[What is needed]
Every line below that has "height" in it should be copied.

[Source records]
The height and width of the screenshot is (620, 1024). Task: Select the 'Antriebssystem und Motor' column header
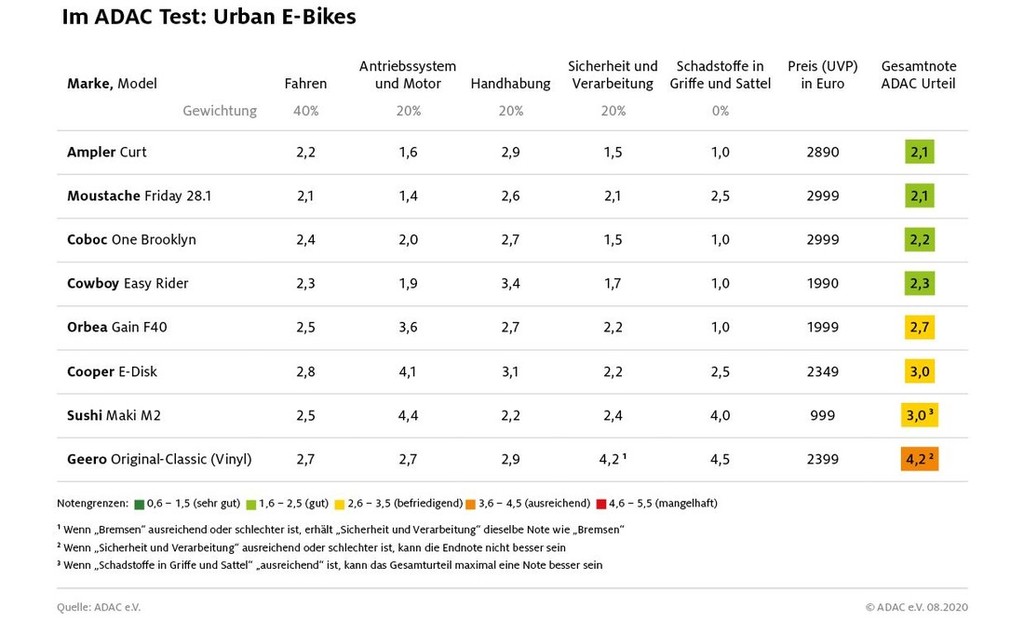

==

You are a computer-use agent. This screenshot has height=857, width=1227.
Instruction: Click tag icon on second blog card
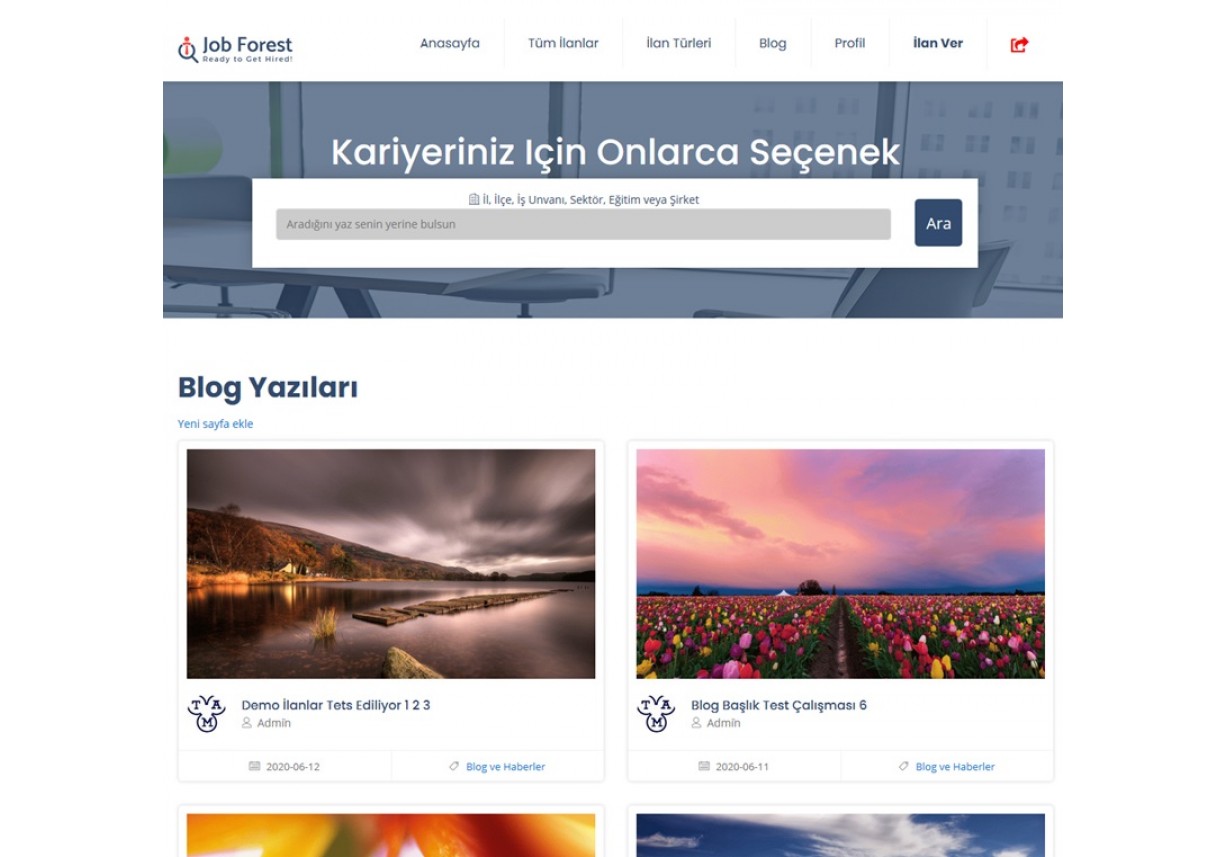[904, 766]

--

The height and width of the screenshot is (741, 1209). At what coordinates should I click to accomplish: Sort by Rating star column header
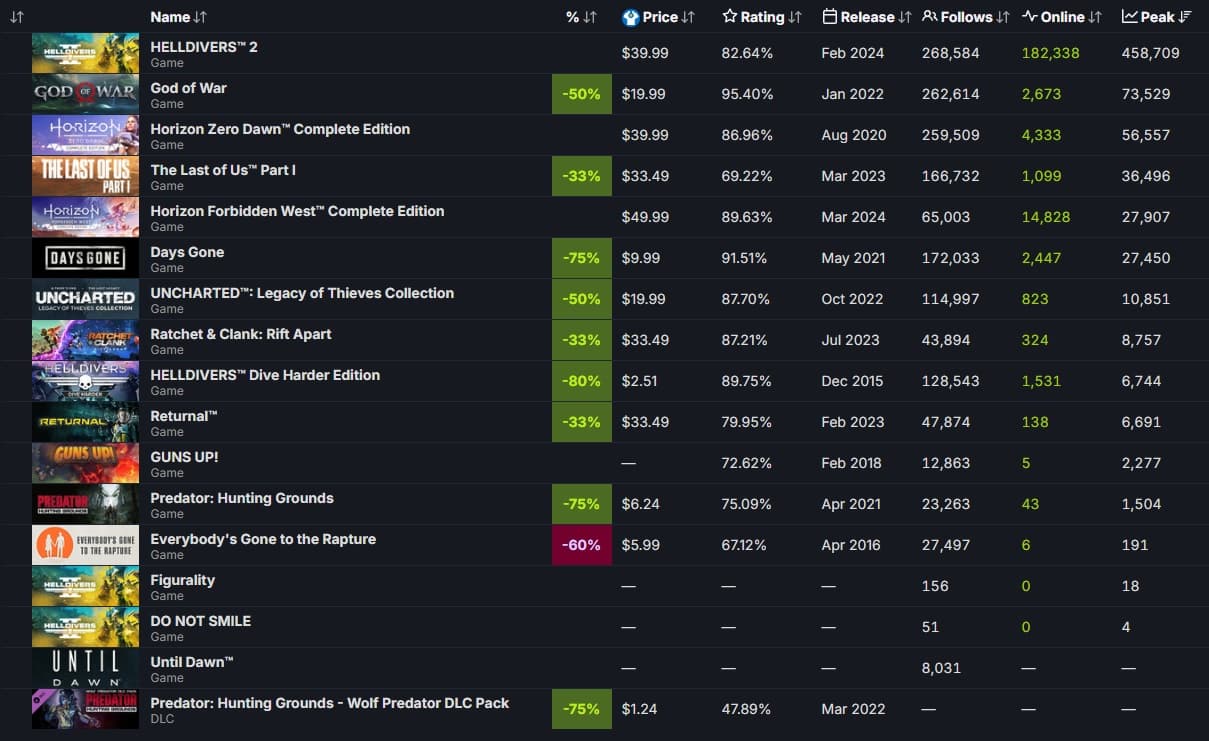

[Completed exercise]
The height and width of the screenshot is (620, 1024). Task: Select the 'Antriebssystem und Motor' column header
You are a computer-use agent. This screenshot has height=857, width=1227.
The height and width of the screenshot is (741, 1209). At what coordinates should I click to accomplish: Sort by Rating star column header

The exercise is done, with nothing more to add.